| 提示文章 |
アルコキシシリル基を含有する樹脂としては、アルコキシシリル基含有アクリル樹脂が好ましい。アルコキシシリル基含有アクリル樹脂は、アクリル主鎖にアルコキシシリル基が側鎖として結合している。アルコキシシリル基含有アクリル樹脂は、シロキサン架橋型のシリコン変性アクリル樹脂(シラン変性アクリルポリマー)である。
アルコキシシリル基を含有する樹脂の重量平均分子量は、特に限定されない。コーティング剤をコートに適した粘度にする観点から、重量平均分子量は、例えば、1000以上50000以下が好ましく、10000以上25000以下がより好ましい。
【0018】
(4)溶媒
コーティング剤には、コートに適した粘度とする観点から、溶媒が含まれていることが好ましい。溶媒としては、例えば、メタノール、エタノール、1-プロパノール(n-プロピルアルコール)、2-プロパノール、1-ブタノール、2-ブタノール、1-ペンタノール(ペンタノール)、2-メチル-2-ブタノール、シクロヘキサノール、イソプロピルアルコール(IPA)、プロピレングリコールモノメチルエーテル等のアルコール類、プロピレングリコールモノメチルエーテルアセテート等のエステル類が好適に例示される。また、他の溶媒も使用することができる。他の溶媒としては、例えば、水、ヘキサン、ヘプタン、オクタン、デカン、パラフィン等の直鎖炭化水素系化合物、ベンゼン、トルエン、キシレン、エチルベンゼン、クメン、シメン、スチレン等の芳香族炭化水素系化合物、クロロホルム、四塩化炭素、トリクロロエタン、テトラクロロエタン、トリクロロエチレン、テトラクロロエチレン、クロロベンゼン、ジクロロベンゼン、トリクロロベンゼン、臭化エチル、臭化プロピル、ブロモベンゼン、ジブロモベンゼン、フルオロベンゼン等のハロゲン化炭化水素化合物、フェノール、クレゾール、キシレノール等のフェノール系化合物、ジエチルエーテル、ジプロピルエーテル、ジブチルエーテル、エチルビニルエーテル、アニソール、フェネトール、ジベンジルエーテル、ジオキサン、トリオキサン、フラン、シネオール、ジエチレングリコールジエチルエーテル、アセタール等のエーテル系化合物、アセトン、メチルエチルケトン、2-ヘキサノン、シクロヘキサノン等のケトン系化合物等が挙げられる。
溶媒は、1種又は2種以上を混合して用いることも可能である。

| 提供データ |
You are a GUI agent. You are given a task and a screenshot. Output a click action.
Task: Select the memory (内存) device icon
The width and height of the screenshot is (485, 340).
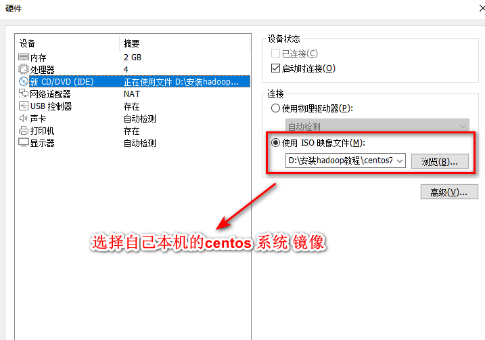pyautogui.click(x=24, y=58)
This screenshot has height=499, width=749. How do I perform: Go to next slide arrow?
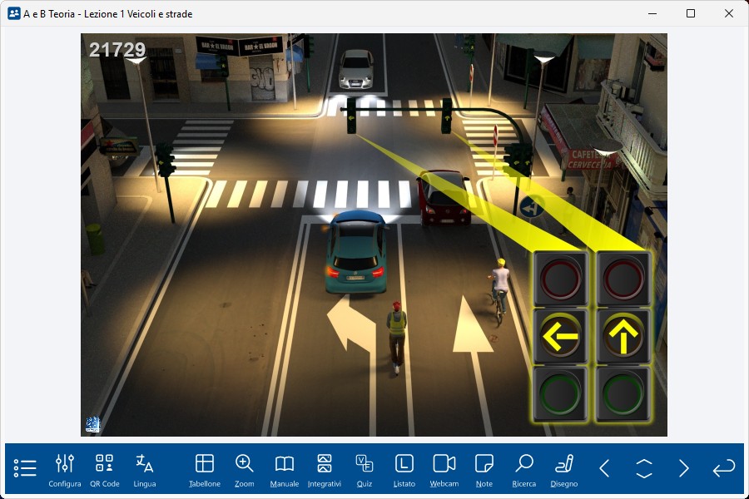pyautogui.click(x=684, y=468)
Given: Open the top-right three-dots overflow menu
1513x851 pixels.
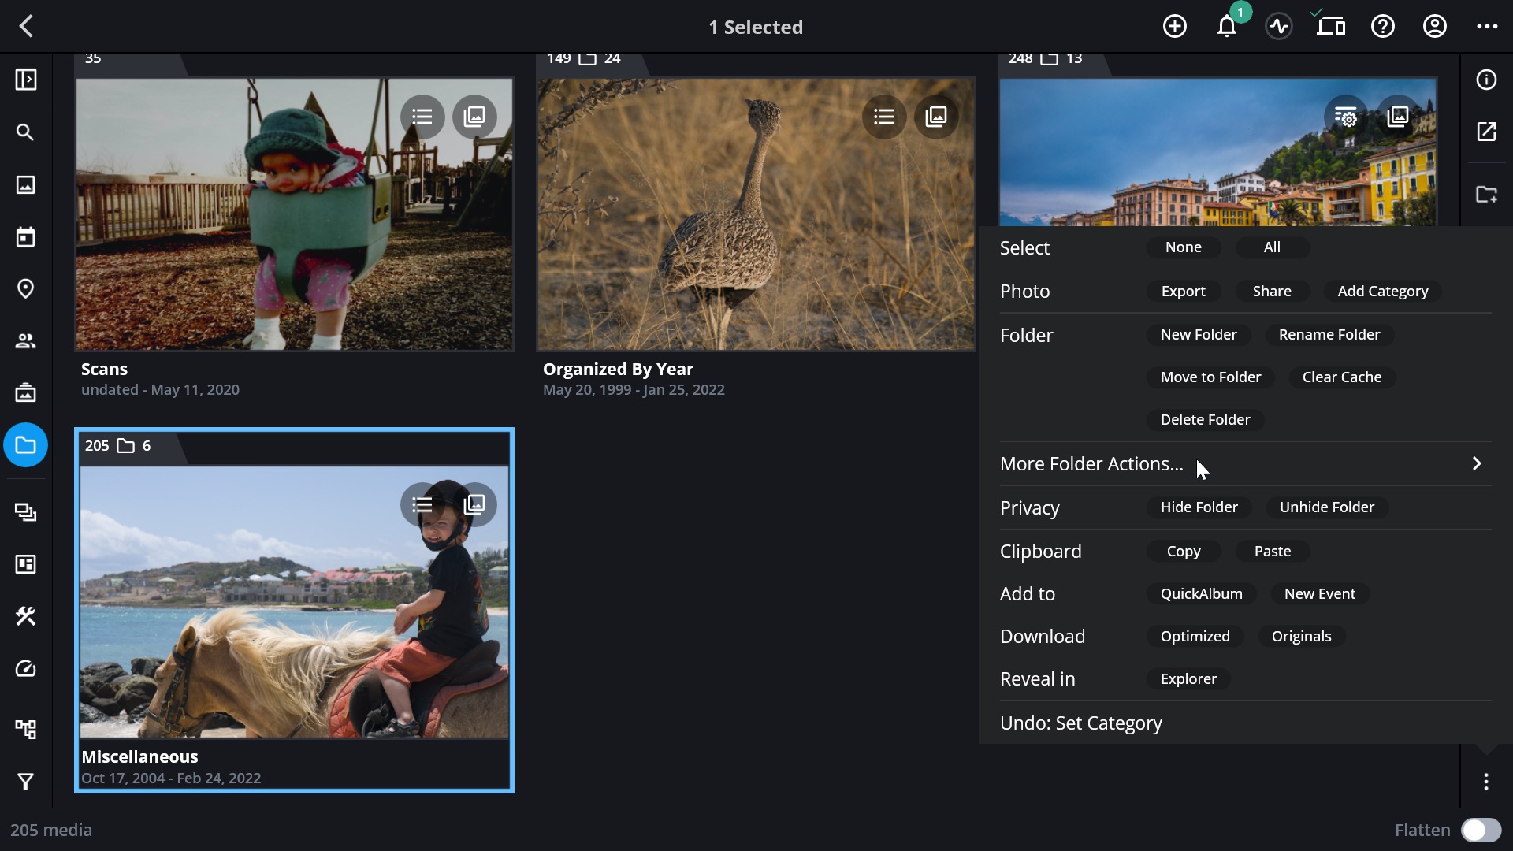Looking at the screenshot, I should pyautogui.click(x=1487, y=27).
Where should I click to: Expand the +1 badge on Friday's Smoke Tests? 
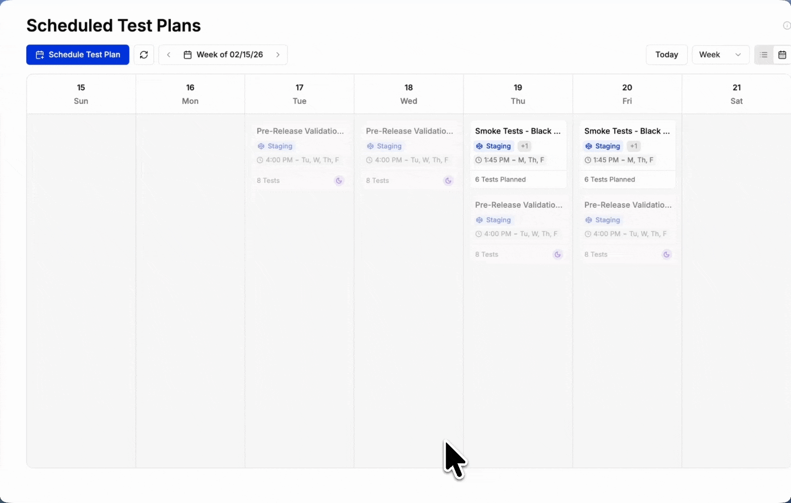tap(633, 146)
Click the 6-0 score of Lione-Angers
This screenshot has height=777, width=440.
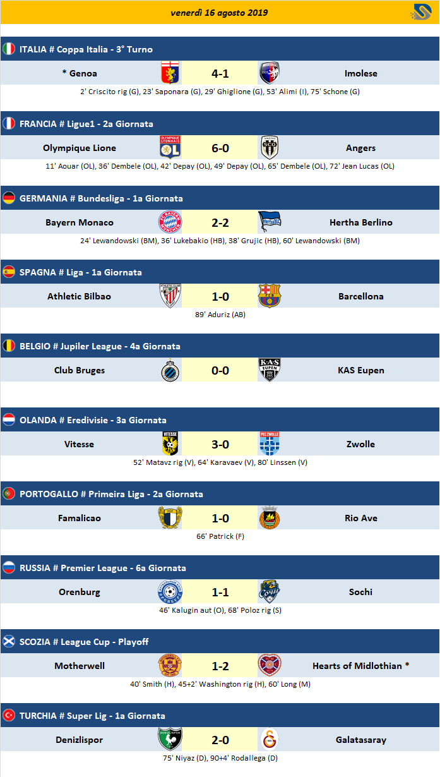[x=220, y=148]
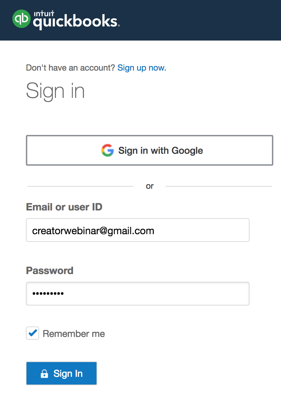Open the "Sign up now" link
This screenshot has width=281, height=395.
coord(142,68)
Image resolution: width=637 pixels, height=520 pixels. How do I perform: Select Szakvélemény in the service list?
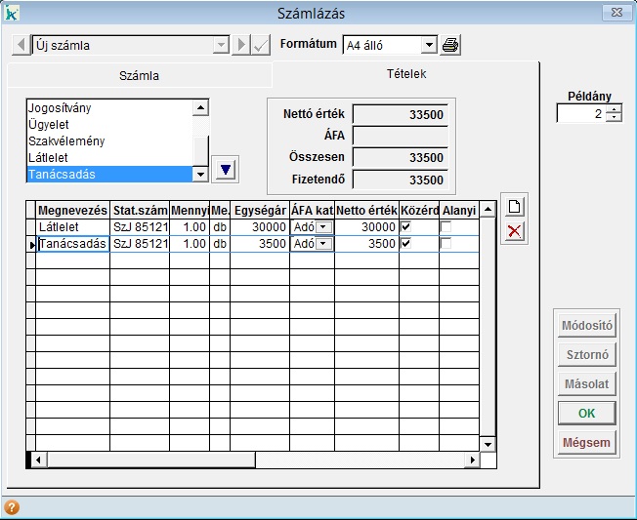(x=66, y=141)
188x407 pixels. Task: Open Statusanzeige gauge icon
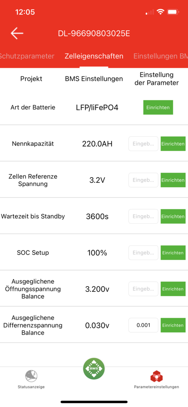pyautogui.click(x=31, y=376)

| 指示 |
上に示したコーティング剤の成分に関する文章を、最後の文の直後から引き継いで書き進めてください。

| 出力結果 |
コーティング剤の溶媒は、例えば、アルコールと水を含む混合溶媒を用いることができる。コーティング剤の溶媒には、各成分を良好に溶解してコートに適した粘度とする観点から、1-ペンタノール、1-プロパノール、プロピレングリコールモノメチルエーテル、及び水が含まれていることが好ましい。
溶媒として1-ペンタノール、1-プロパノール、及びプロピレングリコールモノメチルエーテルを用いる場合には、コーティング剤全体を100質量部とした場合に、1-ペンタノールは、1質量部以上10質量部以下が好ましく、1-プロパノールは、10質量部以上30質量部以下が好ましく、プロピレングリコールモノメチルエーテルは、40質量部以上60質量部以下が好ましい。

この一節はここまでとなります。